What is being asked: Set every record down again, exactly and completely.

Records supplied:
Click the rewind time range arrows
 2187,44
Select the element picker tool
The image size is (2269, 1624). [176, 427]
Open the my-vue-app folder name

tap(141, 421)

Task solution:
Click the rewind time range arrows
 2187,44
Select the element picker tool
The image size is (2269, 1624). [176, 427]
Open the my-vue-app folder name

tap(141, 421)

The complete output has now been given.